CISA Warns Fortinet Users as FortiBleed Exposes 86,000+ Credentials

The U.S. Cybersecurity and Infrastructure Security Agency (CISA) has issued an urgent warning to Fortinet customers after a large-scale credential theft campaign, dubbed FortiBleed, compromised tens of thousands of internet-accessible devices. The operation, attributed to Russian-speaking threat actors, has exposed firewall and VPN credentials on a massive scale.

According to The Hacker News and SecurityWeek, 86,644 FortiGate appliances were compromised, while BleepingComputer reported nearly 74,000 credentials leaked. The discrepancy in figures may reflect different measurement windows or counting methods. CISA described the campaign as sweeping and ongoing, urging immediate defensive measures.

The attack appears to target internet-accessible Fortinet firewalls and VPNs, with roughly half of such devices reportedly affected. The stolen credentials could enable further intrusions into corporate networks, data breaches, or ransomware deployment. Technical indicators of compromise have not been publicly detailed by CISA or Fortinet at this time.
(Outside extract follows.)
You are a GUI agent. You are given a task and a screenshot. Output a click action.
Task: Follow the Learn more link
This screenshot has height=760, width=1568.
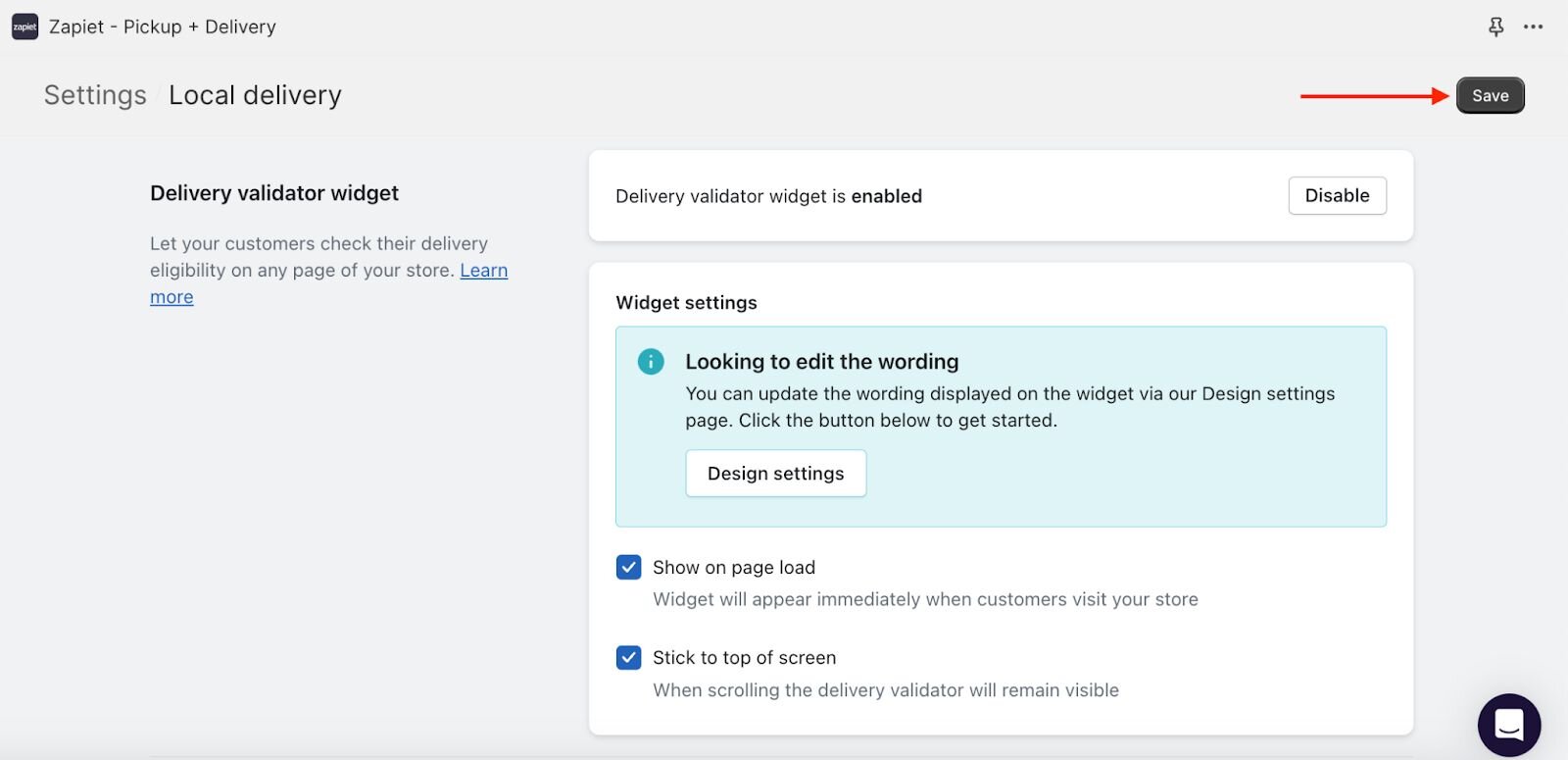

CISA advises Fortinet customers to ensure devices are fully patched, change all credentials, enable multi-factor authentication, and audit logs for unauthorized access. Fortinet has not yet released a specific patch for FortiBleed, but keeping firmware up to date is recommended. Affected organizations should assume compromise and conduct forensic analysis.

Attribution to Russian-speaking actors aligns with recent trends in state-adjacent cyber operations targeting critical infrastructure. However, no official confirmation of specific group involvement has been provided. The true scope of exploited devices may be larger than current estimates suggest, as not all compromised systems have been publicly identified.